### Travail à faire:
[1] D'après l'extrait sur Daech, quels pays apportaient un soutien militaire à Assad ?
[2] Recopiez fidèlement un passage de l'extrait sur Daech : commencez aux mots « La politique de » et arrêtez-vous après les mots « d’exécuter des attaques. ».
[3] Dressez la liste de toutes les possibilités que la politique antiterroriste de l'administration Trump entend refuser aux terroristes, selon l'extrait sur Daech.

### Extrait du document:
************

Dans le sillage de Daech, des millions de personnes ont fui leur domicile, leur village et leur ville pour échapper au nettoyage ethnique du régime brutal, entraînant des flux massifs de réfugiés vers les pays voisins et jusqu’en Europe et en Scandinavie. À la mi-2014, Daech était doté d’une base d’opérations stable en Syrie et de sources de revenus importantes pour financer, planifier, inspirer et diriger les attaques contre leurs cibles en Occident et contre nos alliés régionaux. Il utilisait la Syrie pour fabriquer des armes chimiques et pouvoir les utiliser contre nos partenaires. Reconnaissant le pouvoir destructeur d’une organisation terroriste qui se renforçait, les États‑Unis se sont concentrés sur une défaite militaire de Daech. En dépit de la menace posée par Daech en Syrie, Assad s’est, lui, plutôt concentré sur la lutte contre l’opposition syrienne, avec d’ailleurs le soutien militaire iranien et russe derrière lui.
La politique de lutte contre le terrorisme de l’administration Trump est assez simple. Il s’agit de protéger les Américains sur notre territoire et à l’étranger contre les attaques terroristes. L’élément central de cette politique consiste à refuser aux terroristes et aux organisations terroristes la possibilité de s’organiser, de lever des fonds, de recruter des combattants, de les former, et de planifier et d’exécuter des attaques.

************

### Données fournies:

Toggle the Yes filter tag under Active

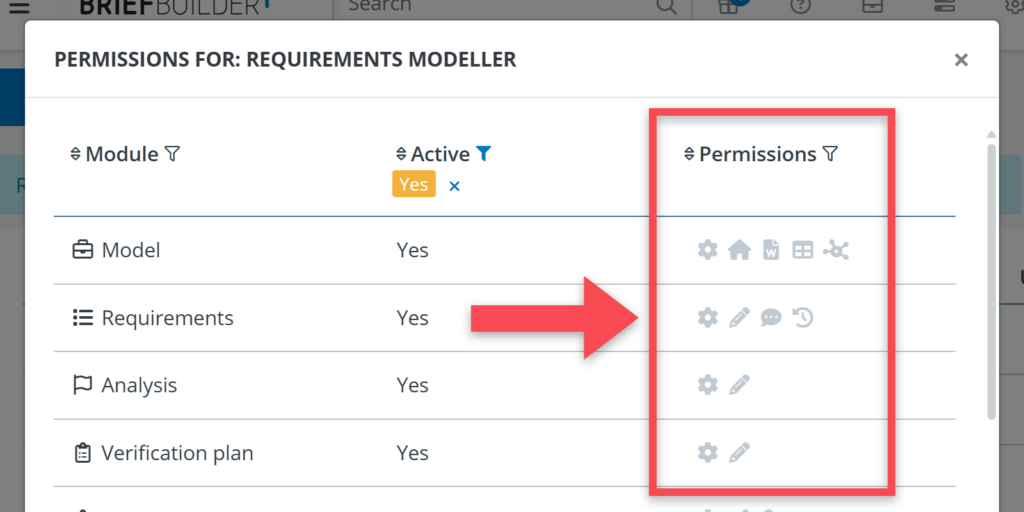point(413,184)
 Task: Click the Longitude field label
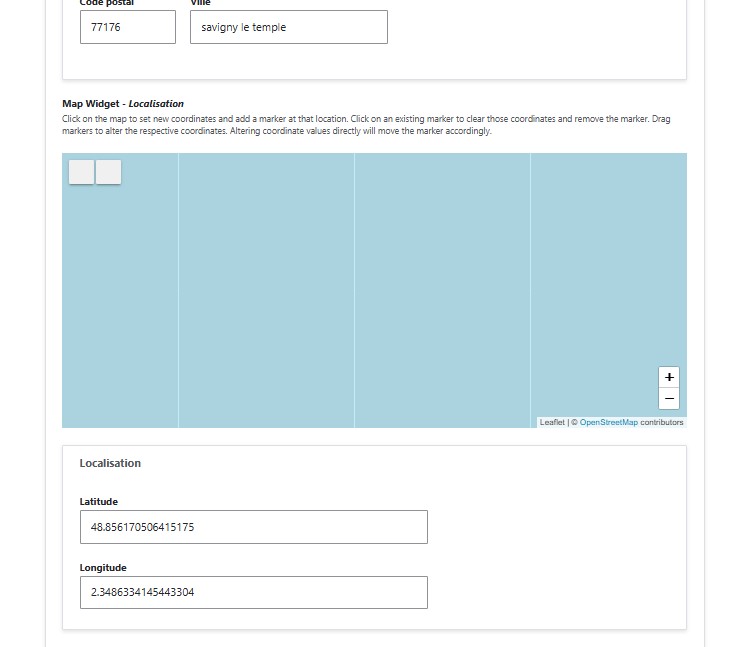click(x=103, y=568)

************

### Réponses correctes:
[1] L'Iran et la Russie.

[2]
La politique de lutte contre le terrorisme de l’administration Trump est assez simple. Il s’agit de protéger les Américains sur notre territoire et à l’étranger contre les attaques terroristes. L’élément central de cette politique consiste à refuser aux terroristes et aux organisations terroristes la possibilité de s’organiser, de lever des fonds, de recruter des combattants, de les former, et de planifier et d’exécuter des attaques.

[3]
- s'organiser
- lever des fonds
- recruter des combattants
- former ces combattants
- planifier des attaques
- exécuter des attaques